PACELC theorem complements CAP theorem by introducing the idea that when a partition (P) occurs, the system must trade off between availability (A) and consistency (C). When there is no partition (E), the system faces a trade-off between latency (L) and consistency (C).
In other words, distributed systems encounter two distinct trade-offs:
- During Partition: Choose between A or C (same as CAP theorem)
- Without Partition: Choose between L or C
This highlights that even in normal conditions without partitions, maintaining strong consistency incurs latency due to communication, while prioritizing low latency requires relaxing consistency.
Components of PACELC Theorem:
- P: When a partition occurs
- A/C: Availability or Consistency
- E: When there is no partition
- L/C: Latency or Consistency
Characteristics of Each Classification:
- PA Type: Prioritizes availability during partitions (e.g., Cassandra, DynamoDB)
- PC Type: Prioritizes consistency during partitions (e.g., HBase, MongoDB in strong consistency mode)
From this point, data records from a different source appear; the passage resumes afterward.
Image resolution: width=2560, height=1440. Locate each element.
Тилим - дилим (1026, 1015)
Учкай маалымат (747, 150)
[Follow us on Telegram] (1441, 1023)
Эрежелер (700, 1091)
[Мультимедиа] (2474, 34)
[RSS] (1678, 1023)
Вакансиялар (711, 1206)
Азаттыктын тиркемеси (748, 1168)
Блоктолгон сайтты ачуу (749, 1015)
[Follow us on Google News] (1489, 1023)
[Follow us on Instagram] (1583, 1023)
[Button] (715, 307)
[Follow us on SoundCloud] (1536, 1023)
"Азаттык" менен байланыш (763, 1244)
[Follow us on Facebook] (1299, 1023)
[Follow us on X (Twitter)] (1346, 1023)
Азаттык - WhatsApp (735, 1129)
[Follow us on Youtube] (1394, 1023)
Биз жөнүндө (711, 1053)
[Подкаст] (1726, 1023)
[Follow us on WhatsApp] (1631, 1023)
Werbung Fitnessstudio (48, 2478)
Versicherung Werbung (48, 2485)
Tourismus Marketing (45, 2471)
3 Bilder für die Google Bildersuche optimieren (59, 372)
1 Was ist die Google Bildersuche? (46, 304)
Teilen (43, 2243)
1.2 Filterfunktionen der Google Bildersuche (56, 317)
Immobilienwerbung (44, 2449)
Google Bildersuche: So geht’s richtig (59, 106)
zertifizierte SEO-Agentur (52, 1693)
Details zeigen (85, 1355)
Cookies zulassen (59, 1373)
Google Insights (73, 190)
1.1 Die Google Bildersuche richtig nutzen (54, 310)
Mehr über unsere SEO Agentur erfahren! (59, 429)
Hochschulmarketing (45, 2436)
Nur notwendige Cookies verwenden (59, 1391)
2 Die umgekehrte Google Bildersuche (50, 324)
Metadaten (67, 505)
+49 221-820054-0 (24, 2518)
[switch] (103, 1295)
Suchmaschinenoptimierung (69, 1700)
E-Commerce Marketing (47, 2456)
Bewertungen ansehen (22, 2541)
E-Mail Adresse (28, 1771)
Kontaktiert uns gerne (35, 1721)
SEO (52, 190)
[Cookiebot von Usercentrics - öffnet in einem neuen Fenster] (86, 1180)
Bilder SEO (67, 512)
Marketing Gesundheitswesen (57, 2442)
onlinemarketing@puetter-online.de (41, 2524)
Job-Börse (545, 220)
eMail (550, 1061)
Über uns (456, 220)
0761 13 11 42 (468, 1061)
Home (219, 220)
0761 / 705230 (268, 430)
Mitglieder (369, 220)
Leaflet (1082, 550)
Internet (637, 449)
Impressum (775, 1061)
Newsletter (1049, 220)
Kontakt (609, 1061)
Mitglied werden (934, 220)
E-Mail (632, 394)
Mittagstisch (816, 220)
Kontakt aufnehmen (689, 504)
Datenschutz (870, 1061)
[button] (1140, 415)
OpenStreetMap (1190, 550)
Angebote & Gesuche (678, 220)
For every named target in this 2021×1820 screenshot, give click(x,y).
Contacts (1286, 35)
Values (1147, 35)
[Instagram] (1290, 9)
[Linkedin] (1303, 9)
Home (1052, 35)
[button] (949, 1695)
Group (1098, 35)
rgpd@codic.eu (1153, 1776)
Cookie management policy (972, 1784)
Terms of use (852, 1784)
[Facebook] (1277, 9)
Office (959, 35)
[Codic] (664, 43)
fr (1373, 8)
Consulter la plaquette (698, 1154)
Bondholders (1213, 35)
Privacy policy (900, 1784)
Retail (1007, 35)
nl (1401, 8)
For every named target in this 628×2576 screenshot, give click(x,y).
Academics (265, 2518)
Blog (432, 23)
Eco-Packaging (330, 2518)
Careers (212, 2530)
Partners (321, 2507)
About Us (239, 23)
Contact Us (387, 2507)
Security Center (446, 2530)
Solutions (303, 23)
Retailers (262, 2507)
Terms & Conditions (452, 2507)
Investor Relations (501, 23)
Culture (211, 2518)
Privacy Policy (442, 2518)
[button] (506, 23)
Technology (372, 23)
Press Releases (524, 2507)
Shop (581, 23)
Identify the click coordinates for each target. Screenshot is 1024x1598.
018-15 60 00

- EL Type: Prioritizes low latency during normal conditions (e.g., caching systems)
- EC Type: Prioritizes consistency even during normal conditions (e.g., Spanner, distributed RDBMS)
This theorem enables distributed system designers to clearly organize design decisions for both normal and abnormal conditions.
Summary
When designing distributed systems, it is essential to consider both CAP theorem and PACELC theorem. This allows for a clear understanding of the trade-offs between availability, consistency, and latency, enabling appropriate design choices.